4. We should not be doomed.
5. 3 and 4 imply that we should stop scaling AI.
6. If every person on the planet understood the alignment problem as well as Eliezer Yudkowsky, then we would not scale AI to the point where it can control the environment better than humans.
7. People only understand the things they have learned.
8. People learn the things that they have obvious incentives to learn.
9. 6, 7, and 8 imply that if people have sufficient and obvious incentives to understand the alignment problem, then we would not scale AI to the point where it can control the environment better than humans.
10. It is possible to build a machine that pays individuals for demonstrating they’ve understood something.
11. If individuals can see that they will earn a substantial cash reward for demonstrating they understand something, they will be incentivized to demonstrate they understand it.
12. 10 and 11 imply that it is possible to incentivize people to understand the alignment problem.
13. If a majority of people understood the actual risks posed by scaling AI, then they would vote for representatives that support legislature that prevents the scaling of AI.
14. 9 and 13 imply that if we sufficiently incentivize understanding of the alignment problem, then people would take action to prevent dangerous AI scaling.
15. If your goal is to prevent the scaling of dangerous AI, then you should be working on building mechanisms that incentivize awareness of the issue.
16. Krantz's work is aimed at building a mechanism that incentivizes the demonstration of knowledge.
17. 5, 12, 14, 15 and 16 imply that if your goal is to prevent the scaling of dangerous AI, then you should review the work of Krantz.
18. If AI safety orgs understood there was an effective function that converts capital into public awareness of existential risk from AI, then they would supply that function with capital.
19. 17 and 18 imply that Eliezer Yudkowsky and other safety organizations should review the Krantz system to help prevent doom.
@NivlacM I'm glad you liked the format. If Elon looked at my algorithm, we could transform X into a compiled feed of arguments of this sort. Then, we could allow everyone to earn a living by arguing with the world's most comprehensive collection of arguments. A machine that knows all your priors and which goal propositions you aim to prove, it could recommend the optimally accepted path to the things you don't know and were deemed beneficial by others. The verification of propositions could then also be used as a demonstrable social contract for the truth that rewards public consent. Individuals could effectively argue against any given person's set of priors (It would be super helpful if Eliezer earned a living by writing all of his arguments in a database I could access.) It's like building a machine analytic philosopher that pays you to evaluate its arguments.
What's your confidence in the following propositions?
It is possible to build a machine that demonstrates an individual understands something.
If 10 is false, then degrees and credentials are worthless.
@Krantz i suppose it's a matter of how certain you need to be that an individual truly understands the topic.
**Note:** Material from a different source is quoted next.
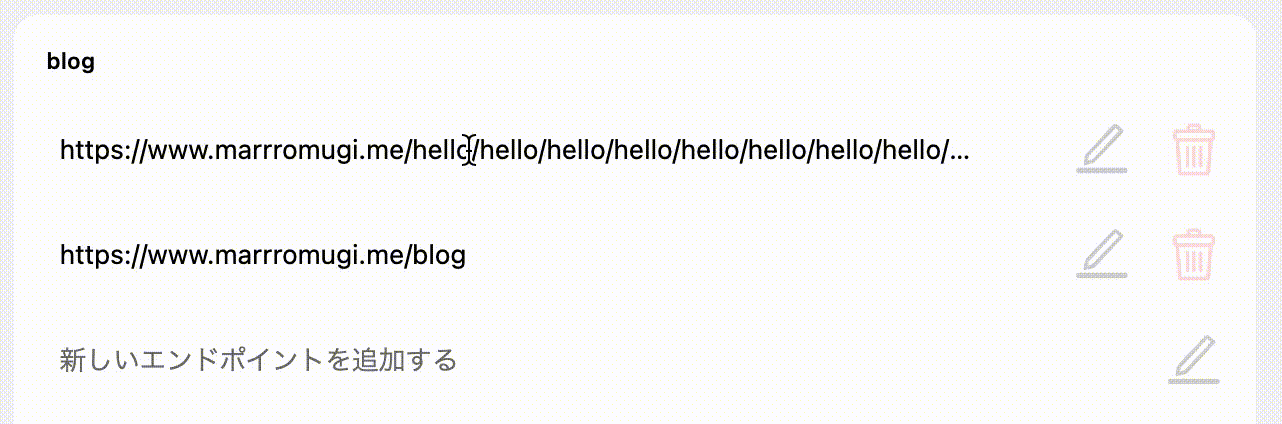Click trash can icon in first row
The width and height of the screenshot is (1282, 424).
coord(1194,151)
And maybe I'm thinking of belief more than understanding. One can understand all of Yudkowsky's work but still disbelieve that AI is dangerous
@NivlacM I just want a lot of people to wager (with money sponsored from individuals that think AI is dangerous) on the issue by assigning a confidence to each individual proposition of Eliezer's argument aimed to predict which way consensus will resolve. Along with every other topic people want to gain support for.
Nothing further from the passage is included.